Members of the Lesbian, Gay, Bisexual, Transgender and Intersex (LGBTI) community are “unimpressed” with a statement by Prime Minister Mia Mottley inadvertently beckoning gay visitors to the Barbados’ shores.
They are arguing that with a number of discriminatory laws still on the country’s law books, the PM’s statement was a “disingenuous” attempt that merely “danced around the issue”.
Maurice Tomlinson and Alexa Hoffman, who are both challenging the legality of sodomy laws contained in Section 9 of the Sexual Offences Act, told Barbados TODAY that if the Prime Minister was serious about equality, she would be using her supermajority in Parliament to repeal the “colonial” law.
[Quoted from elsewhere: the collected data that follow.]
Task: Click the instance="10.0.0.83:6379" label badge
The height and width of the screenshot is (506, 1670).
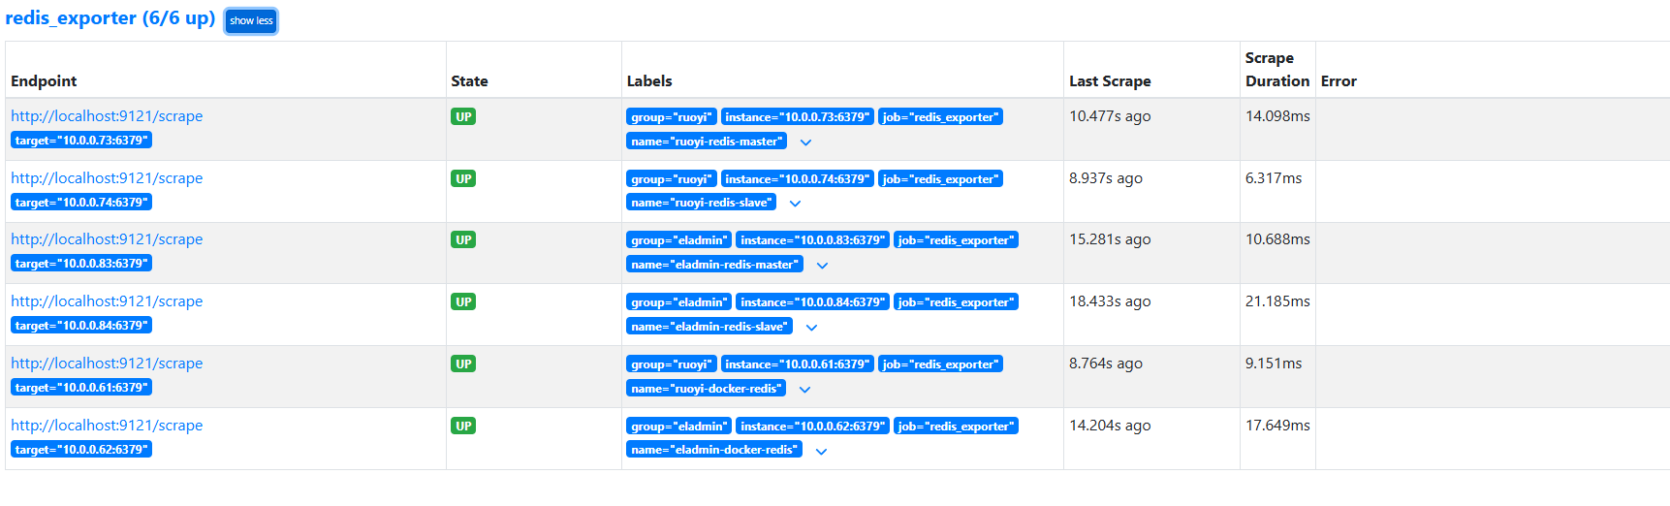Action: point(812,240)
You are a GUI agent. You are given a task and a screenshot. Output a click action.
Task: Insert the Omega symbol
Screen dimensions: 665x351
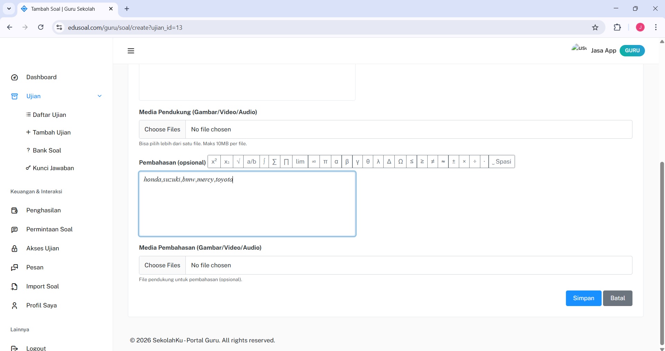point(400,161)
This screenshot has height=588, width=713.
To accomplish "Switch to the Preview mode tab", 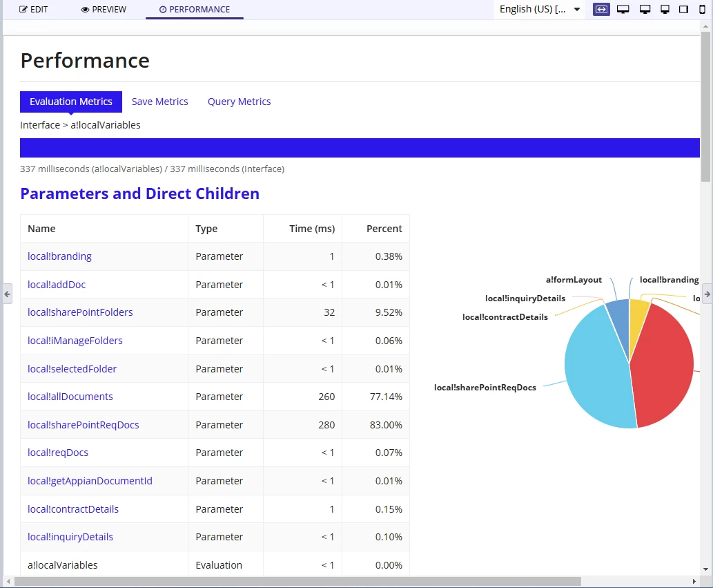I will coord(104,9).
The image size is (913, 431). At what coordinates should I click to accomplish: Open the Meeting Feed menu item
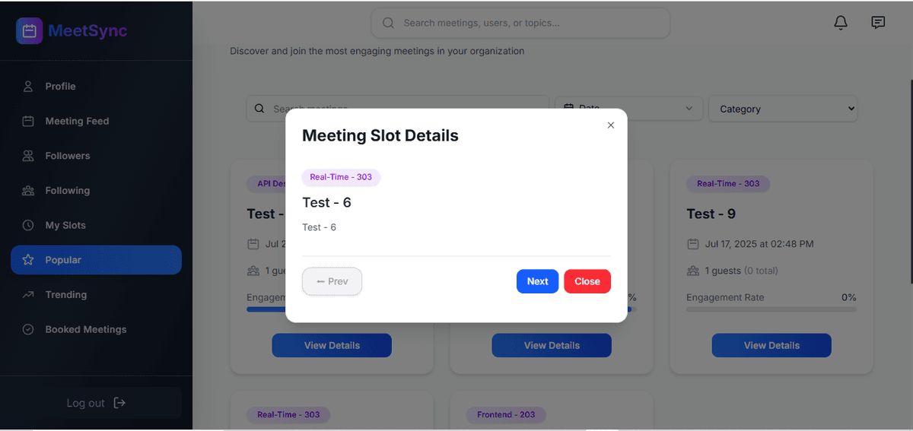[77, 121]
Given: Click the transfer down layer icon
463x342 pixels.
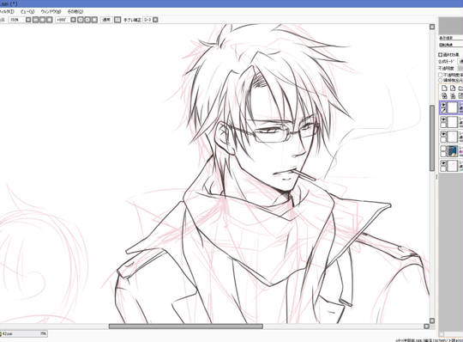Looking at the screenshot, I should (444, 96).
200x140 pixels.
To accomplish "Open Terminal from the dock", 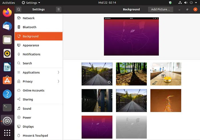I will [7, 107].
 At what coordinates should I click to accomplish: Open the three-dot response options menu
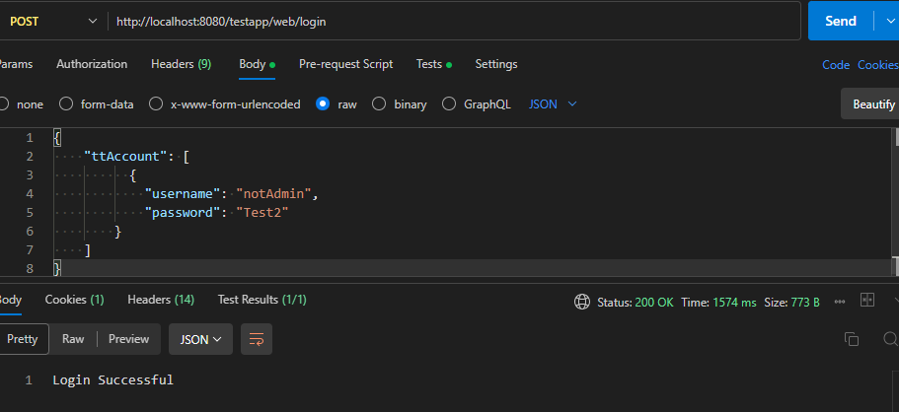[x=840, y=302]
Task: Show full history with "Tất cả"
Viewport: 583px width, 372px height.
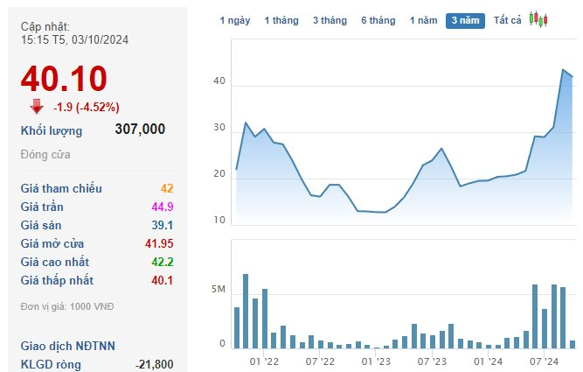Action: pyautogui.click(x=507, y=20)
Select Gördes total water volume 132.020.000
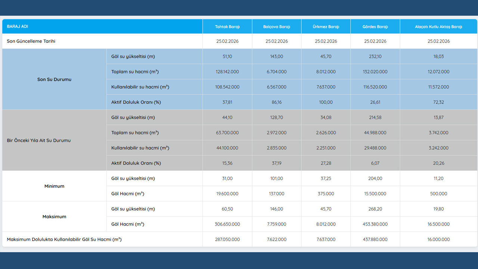This screenshot has width=478, height=269. pyautogui.click(x=375, y=72)
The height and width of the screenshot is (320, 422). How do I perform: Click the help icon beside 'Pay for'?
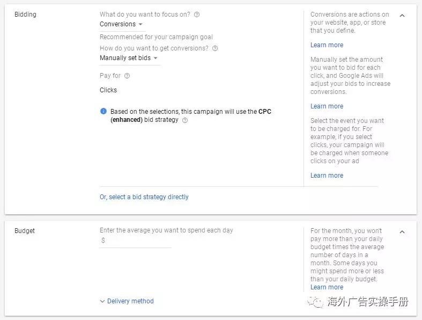[x=127, y=76]
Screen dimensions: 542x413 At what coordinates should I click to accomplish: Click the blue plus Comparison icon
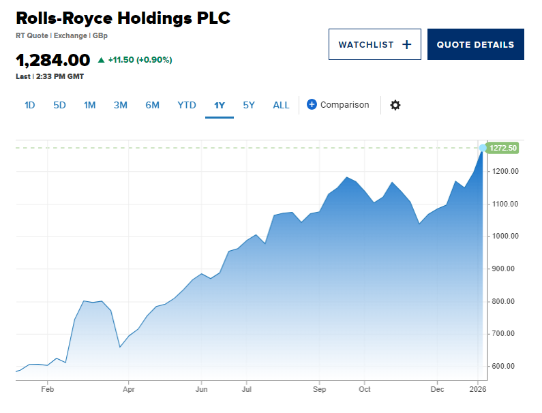312,104
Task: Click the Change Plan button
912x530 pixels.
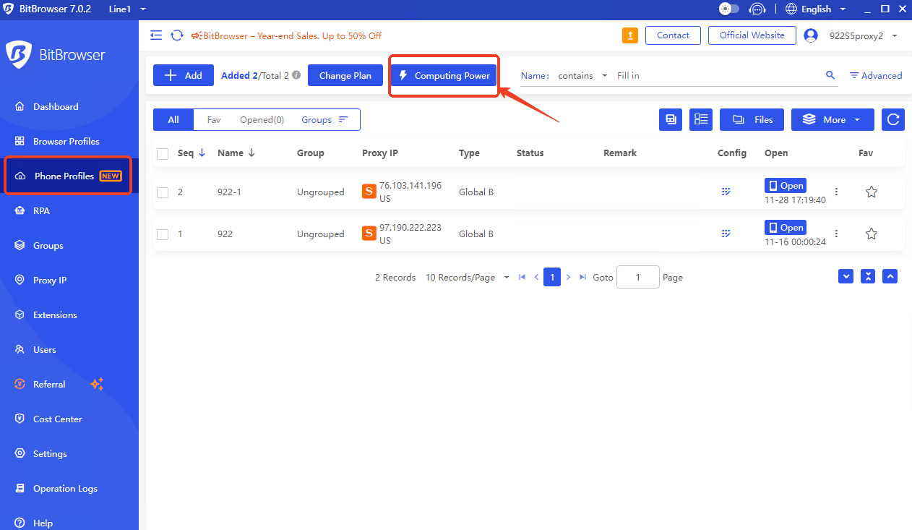Action: (x=345, y=75)
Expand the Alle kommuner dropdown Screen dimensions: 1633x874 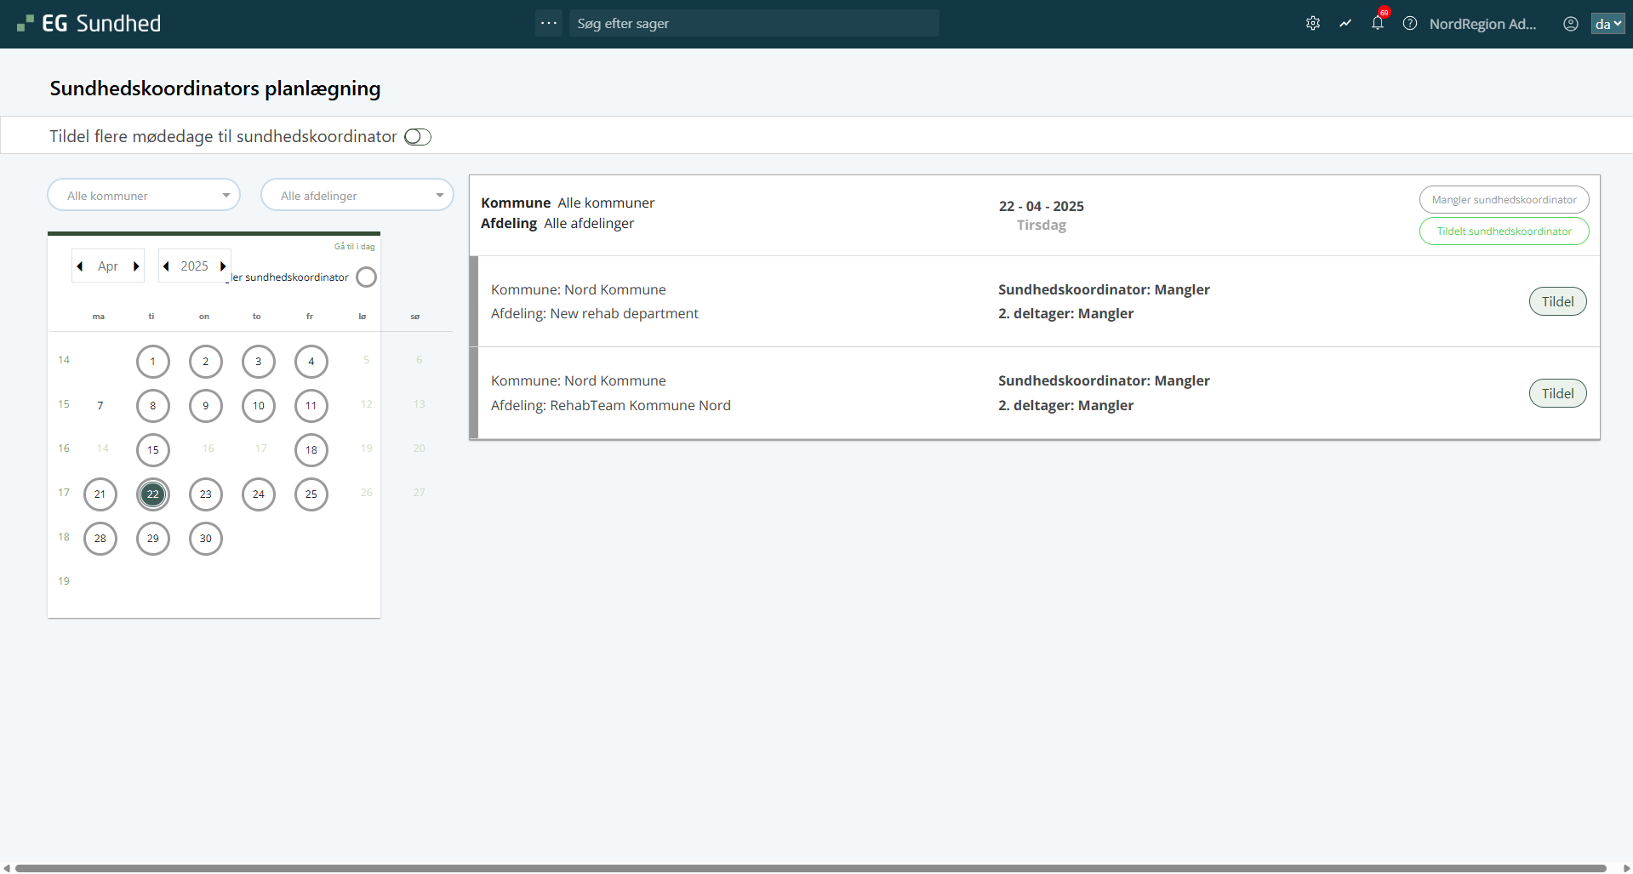144,196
“It is disingenuous for the Prime Minister to invite gay couples to her island knowing that their intimacy is punishable with up to life imprisonment,” Tomlinson declared in a written statement to this newspaper.
“When she was Attorney General, the Prime Minister called for an end to the law. She now has an opportunity to do so and truly clarify for the world if Barbados indeed welcomes all.
“And, as the Prime Minister stated, there will be no discrimination “as long as she is Prime Minister”. So, what happens when she is not Prime Minister?” the Canada-based advocate asked.
While addressing the House of Assembly earlier this week, Mottley flatly rejected the notion that discrimination continues to exist in Barbados.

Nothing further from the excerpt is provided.